■ Records on locating elements on screens ■
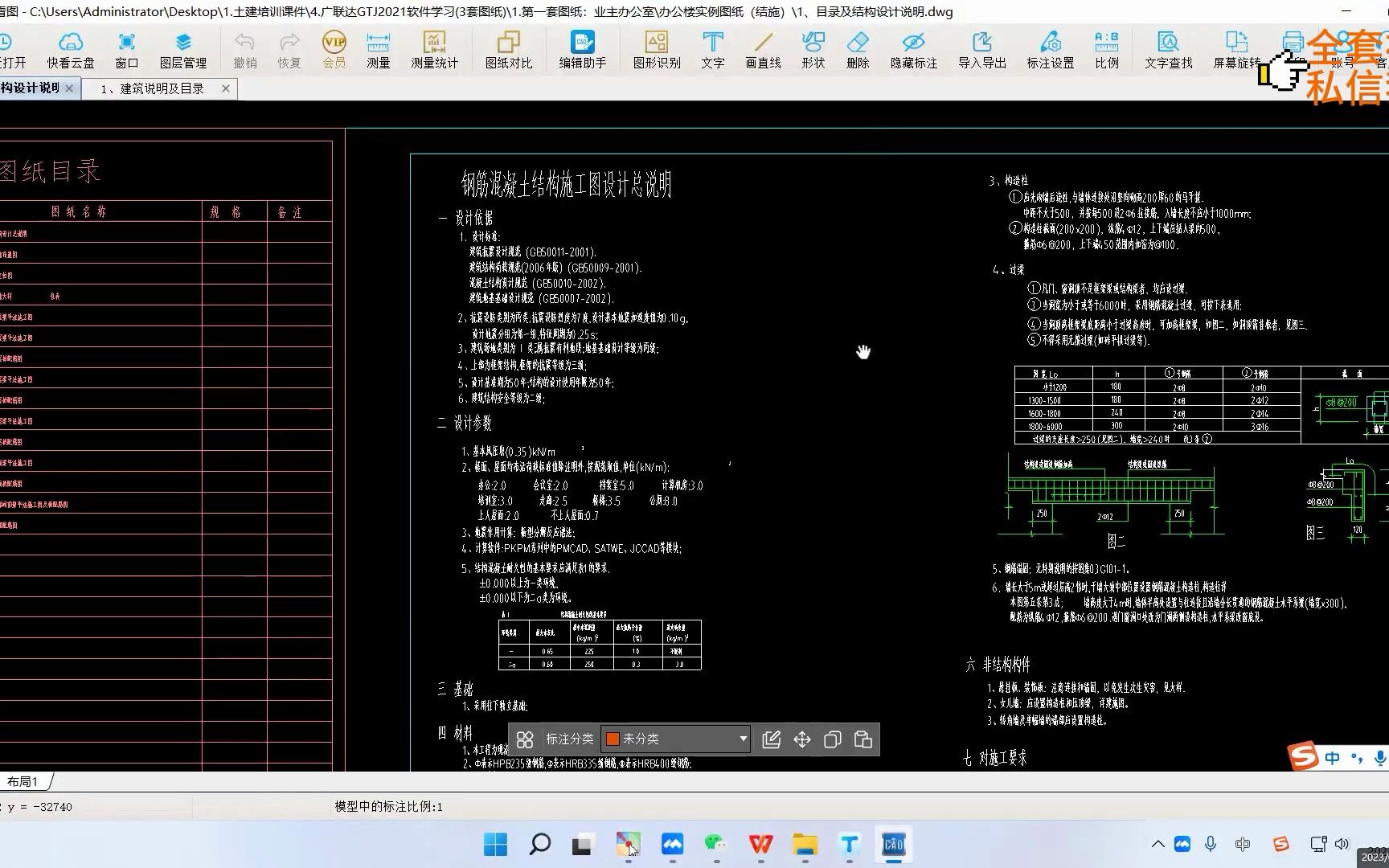1389x868 pixels.
Task: Select the 画直线 line drawing tool
Action: click(763, 50)
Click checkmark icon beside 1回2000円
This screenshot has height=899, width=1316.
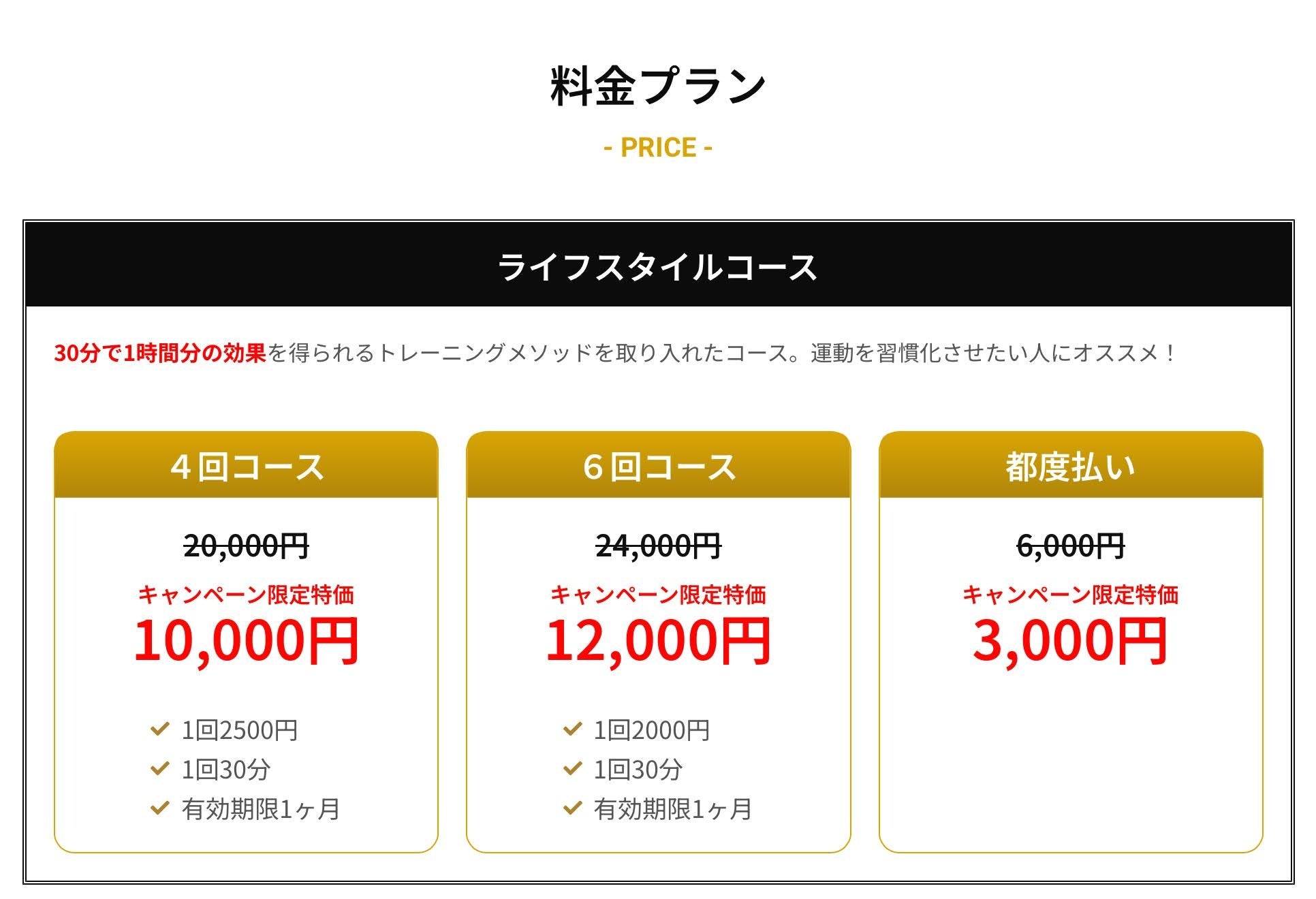pyautogui.click(x=572, y=729)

■ Problem ■
Could you repeat the lines above word for word, leaving the pictures out?

■ Task result ■
1389x868 pixels.
Task: Select the 画直线 line drawing tool
Action: click(763, 50)
Click checkmark icon beside 1回2000円
This screenshot has height=899, width=1316.
pyautogui.click(x=572, y=729)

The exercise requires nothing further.